Problem No. 1: Slave replication won't restart because of corrupted (truncated) relay log.

The usual way to restart replication after it stalls is just to do something like:

mysql > stop slave;
mysql > show slave status\G # note down Master_Log_File and Exec_Master_Log_Pos
mysql > # Make sure you already know the master_host, master_user, master_password, and master_port settings before you proceed
mysql > reset slave;
mysql > change master to master_host='192.168.1.5', master_user='repl', master_password='secret-password', master_port=3306, master_log_file='mysq-bin.000008', master_log_pos=106;
mysql > start slave;

However, when the relay logs have been truncated because of lack of space on the volume, this is just doomed to failure, because when the sql executor reads the last statement in the log, and it's incomplete, it just falls down on its arse.

mysql > show slave status\G

Shows:

<snip>
Slave_IO_Running: No
Slave_SQL_Running: No
</snip>

Conclusion: the normal procedure won't cut it. Have to resync from scratch.

Problem No. 2: Cannot SSH between master and slave due to firewall setup.

The usual way to resync a slave from scratch is to copy a snapshot of the master database to the slave, along with the master replication execution co-ordinates. However, this is rather difficult when you can't ssh between the master and slave (and so I can't use rsync to sync just the changes) because firewall rules prevent it. Changing the firewall at this time is not deemed an option - in retrospect, I would have done it but not this time, and if you *can* you *should*. I considered using a tar-tunnel, but the databases were 7+GB in total, and that would have kept the master server down for an unacceptable amount of time (tends to drown out other traffic - at least you can use --bwlimit with rsync!).

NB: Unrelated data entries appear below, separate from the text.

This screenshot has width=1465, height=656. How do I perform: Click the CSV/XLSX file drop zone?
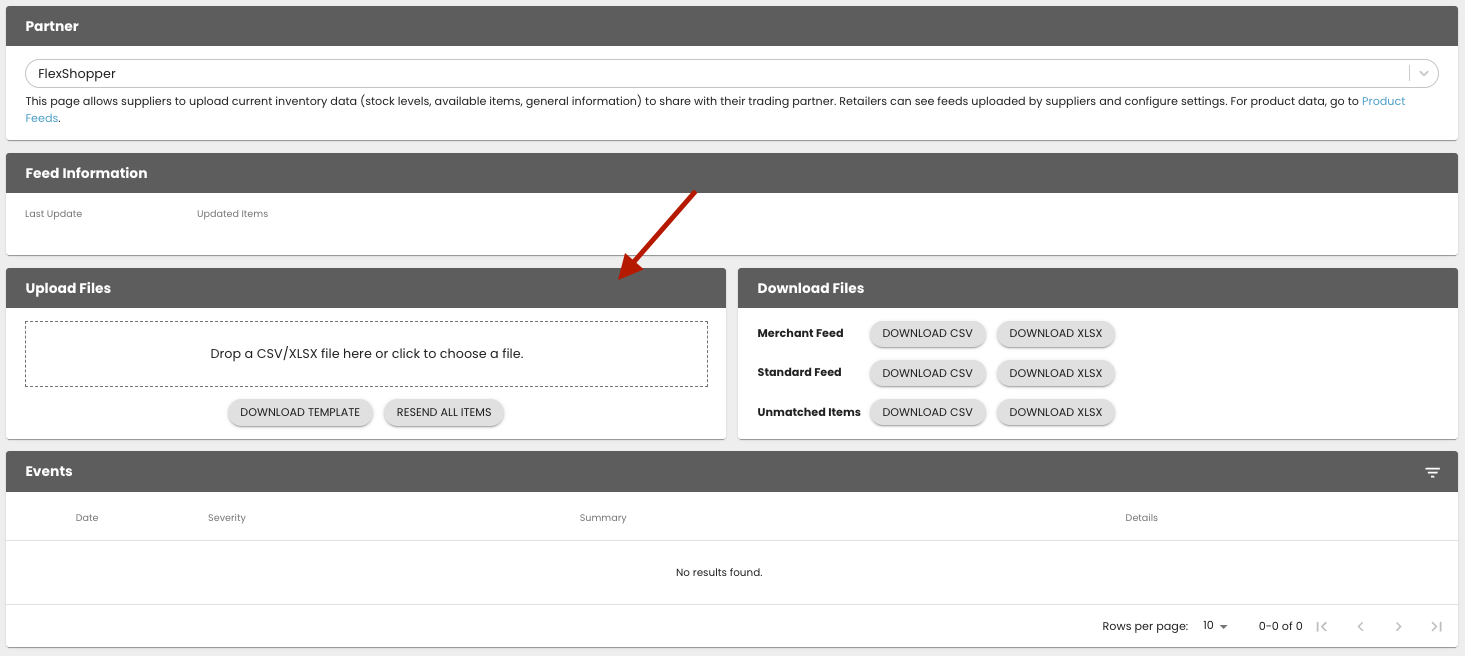pos(366,354)
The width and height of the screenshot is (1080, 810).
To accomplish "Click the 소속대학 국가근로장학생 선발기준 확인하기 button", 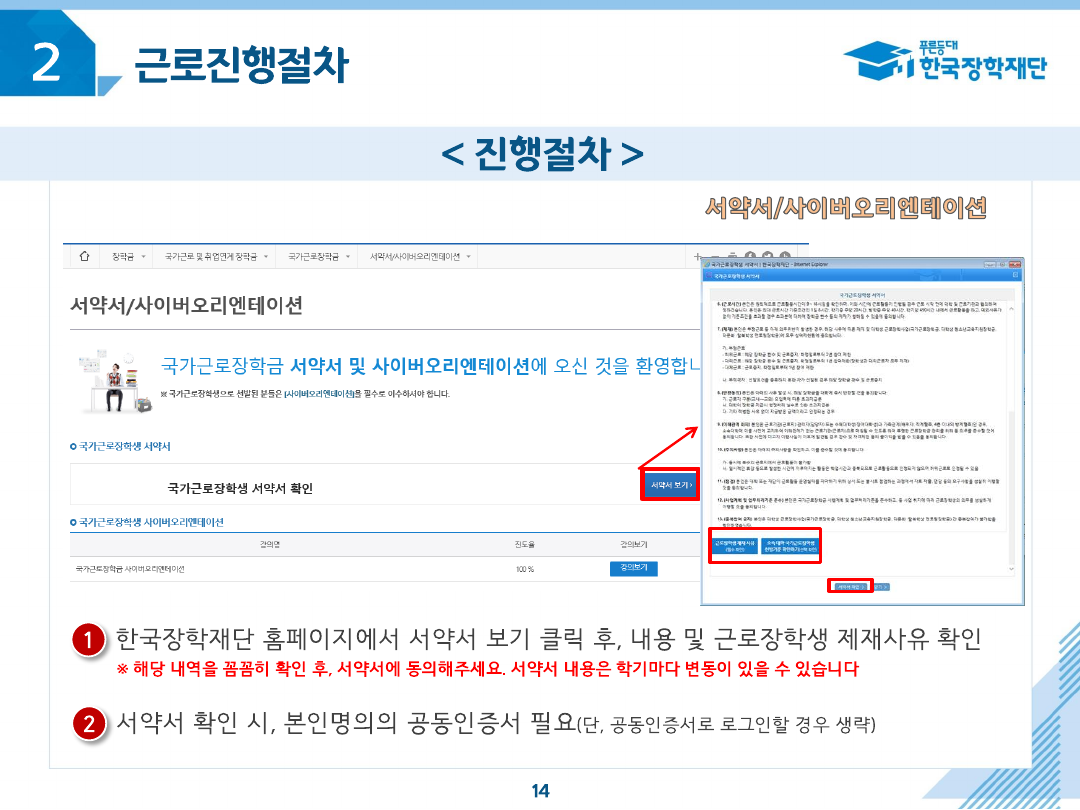I will point(792,546).
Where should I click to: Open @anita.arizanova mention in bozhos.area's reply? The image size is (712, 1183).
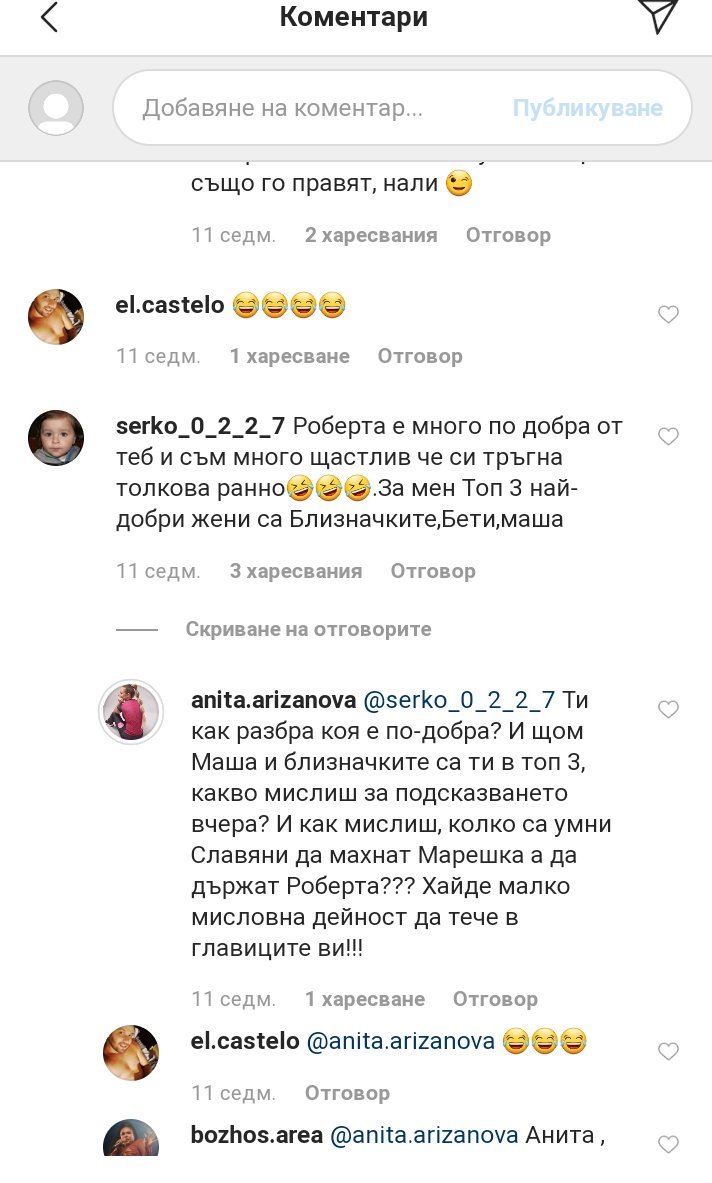[424, 1135]
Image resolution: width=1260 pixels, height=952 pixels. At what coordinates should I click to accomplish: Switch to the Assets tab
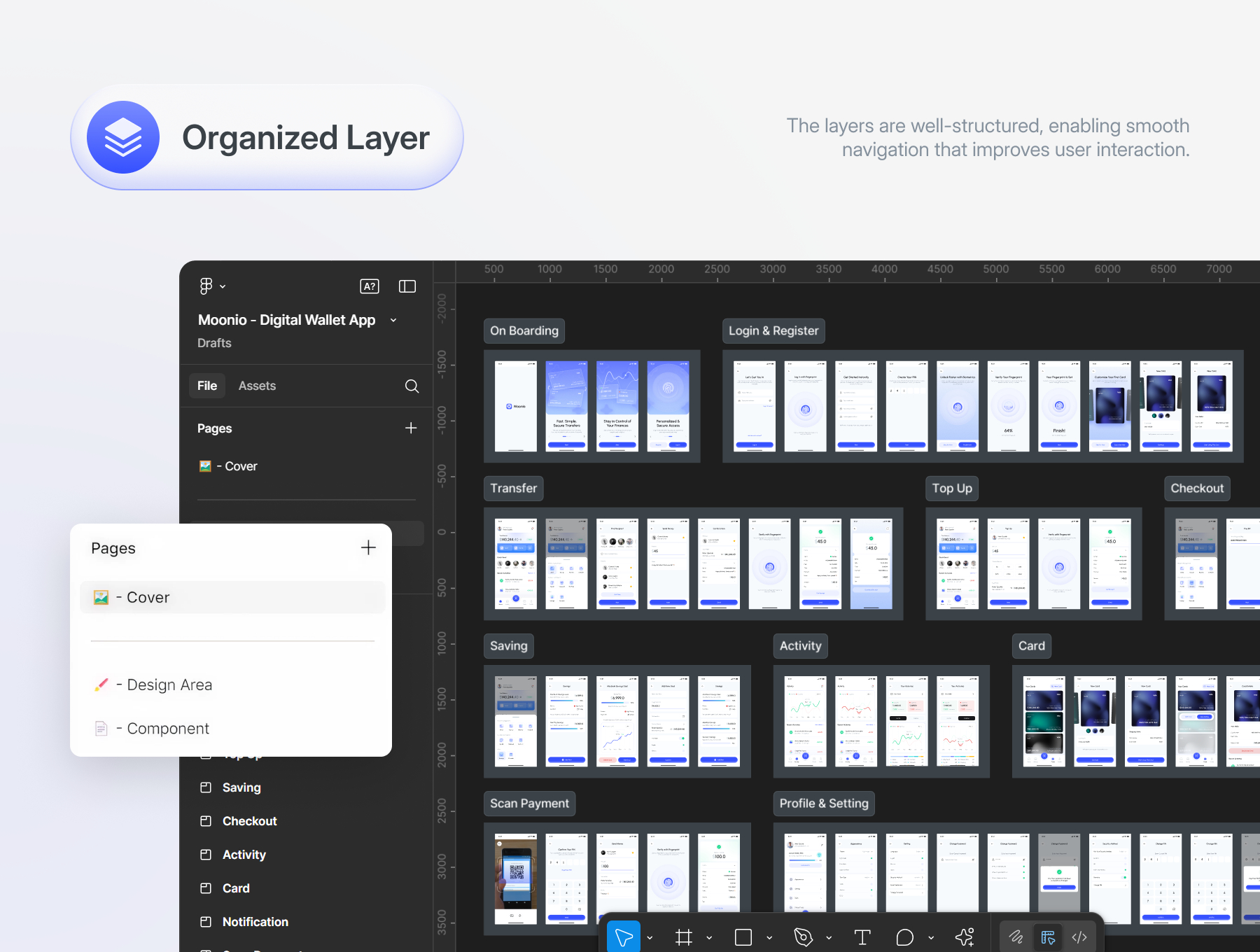coord(257,386)
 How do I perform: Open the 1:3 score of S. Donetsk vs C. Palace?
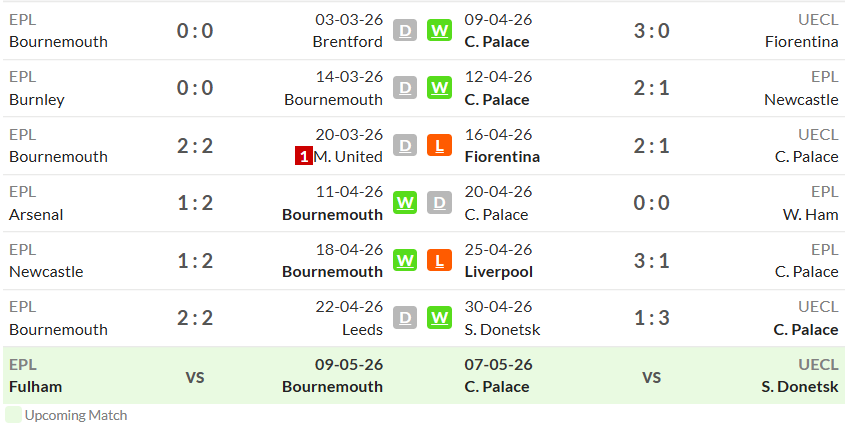(x=652, y=318)
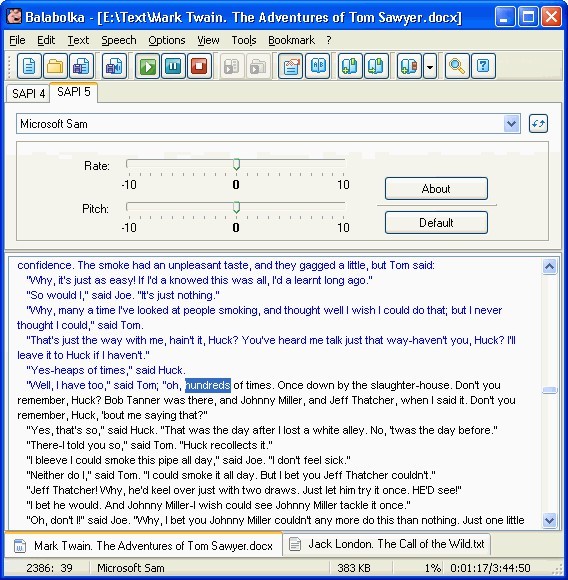Click the Save audio file icon

114,67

What I did in the end was to "flush tables with read lock;" on the master, note down the output of "show master status;" and then took a fresh backup using "mysqldump -uroot -p --all-databases|gzip > freshbackup.sql.gz". Then I deleted all the binary logs and relay logs on the slave, and set the replication co-ordinates to the master's co-ords. This resulted in "show slave status\G" outputting:

<snip>
Slave_IO_Running: Yes
Slave_SQL_Running: Yes
</snip>

But of course, the slaves' data was hopelessly out of date. This was fixed by doing "unlock tables;" and then restoring everything on the master, using:

zcat freshbackup.slq.gz|mysql -uroot -p"

...which results in each and every database on both master and slave being deleted, recreated and reloaded with data. Replication takes care of the rest.

During the restore process, I monitored the slave status with:

watch 'mysql -uroot -pblahblah -e "show slave status\G"|egrep "Slave_|Master_Log|Behind" '

It took about 1.5 hours to restore. Phew!